ARBEITSANWEISUNG 1
Ersetze in der Auflistung von der Zeile mit „You are a GUI“ bis zum Ende der Auflistung „screenshot“ durch „image“ und gib diese Zeilen sonst unverändert wieder. Die Bilder gehören nicht in die Antwort.

AUSGEWÄHLTER AUSZUG
_ _ _ _
Ein schwieriger Balanceakt. Denn seine hartgesottenen Fans durfte Trump nicht verprellen, er braucht seine Basis ebenso zwingend wie er sie andererseits erweitern muss. Im November stehen die Kongresswahlen an, sie haben über 2018 hinaus immense Bedeutung, und für die Republikaner sieht es gerade nicht so gut aus. Das hieß für diese Rede: Hand ausstrecken, väterliche Milde zeigen, Populismus allenfalls in Dosen - einerseits. Auf der anderen Seite dürfte er sich ja nicht zu weich zeigen und nicht zu viel als „traditioneller“ Politiker, denn dafür war er bestimmt nicht gewählt worden.

Trump appellierte an vieles, was irgendwie alle unterschreiben können: Ja zu Investitionen in die Infrastruktur, den Kampf gegen die Drogenkrise, Ja zu Kindern und Arbeitsplätzen, Nein zu Kriminalität und auch zu allem Zwist. Die Mühen der Gesetzgebung und des zerrissenen Kongresses, sie sind in einer solchen Rede sehr fern.
_ _ _ _
DATEN ZUR AUFGABE
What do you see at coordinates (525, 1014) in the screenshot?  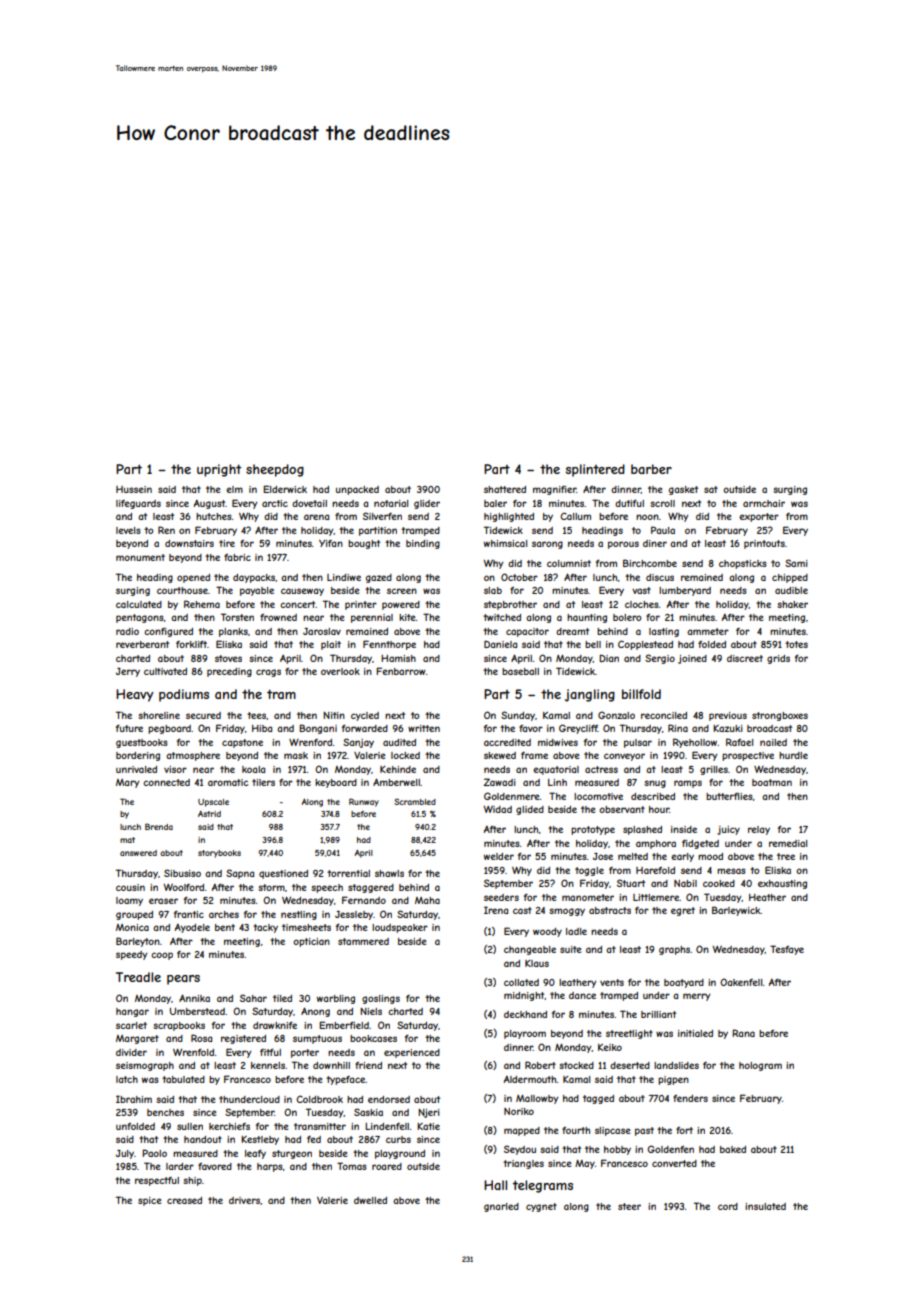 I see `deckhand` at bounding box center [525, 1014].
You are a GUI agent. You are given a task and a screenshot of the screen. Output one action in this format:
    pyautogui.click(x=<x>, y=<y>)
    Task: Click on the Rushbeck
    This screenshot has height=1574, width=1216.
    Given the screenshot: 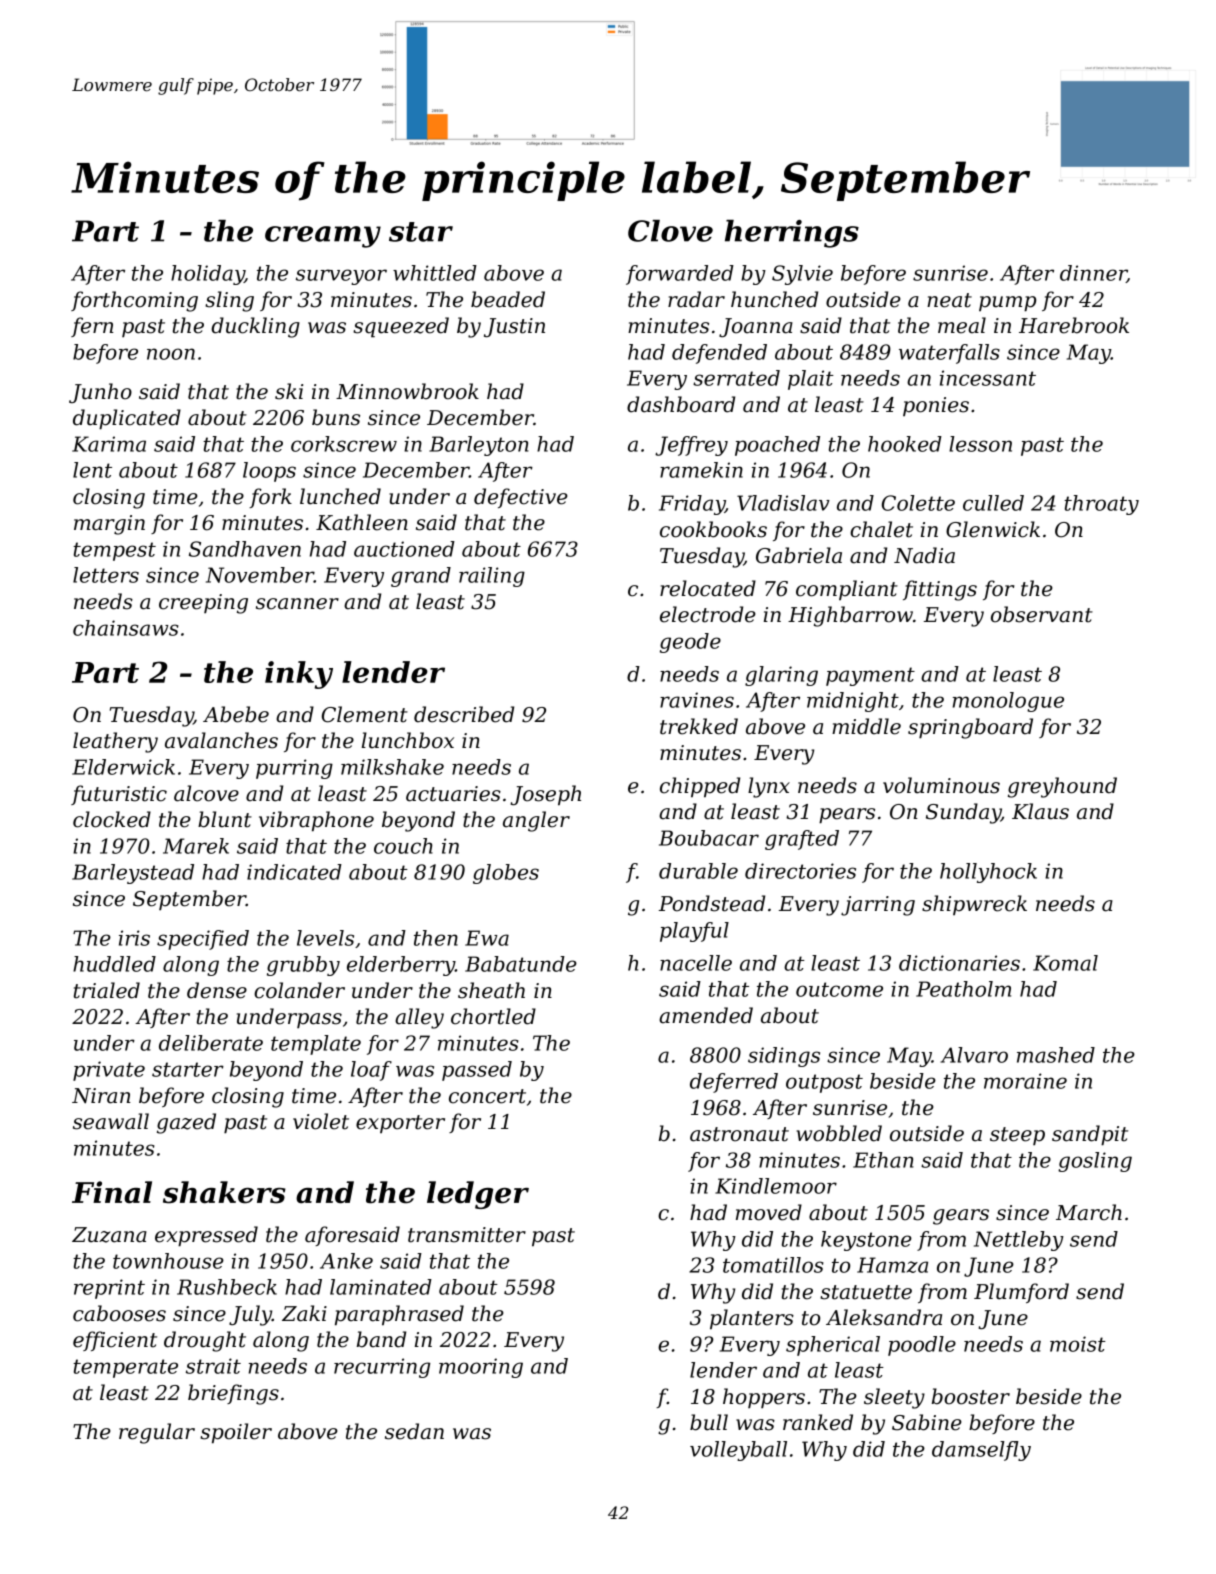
_ _ _ _
ARBEITSANWEISUNG 2
Wann stehen laut dem Text über Trumps Rede die Kongresswahlen an?

ERGEBNIS 1
You are a GUI agent. You are given a task and a image of the screen. Output one action in this format:
    pyautogui.click(x=<x>, y=<y>)
    Task: Click on the Rushbeck
    This image has height=1574, width=1216.
    Given the image: 

ERGEBNIS 2
Im November.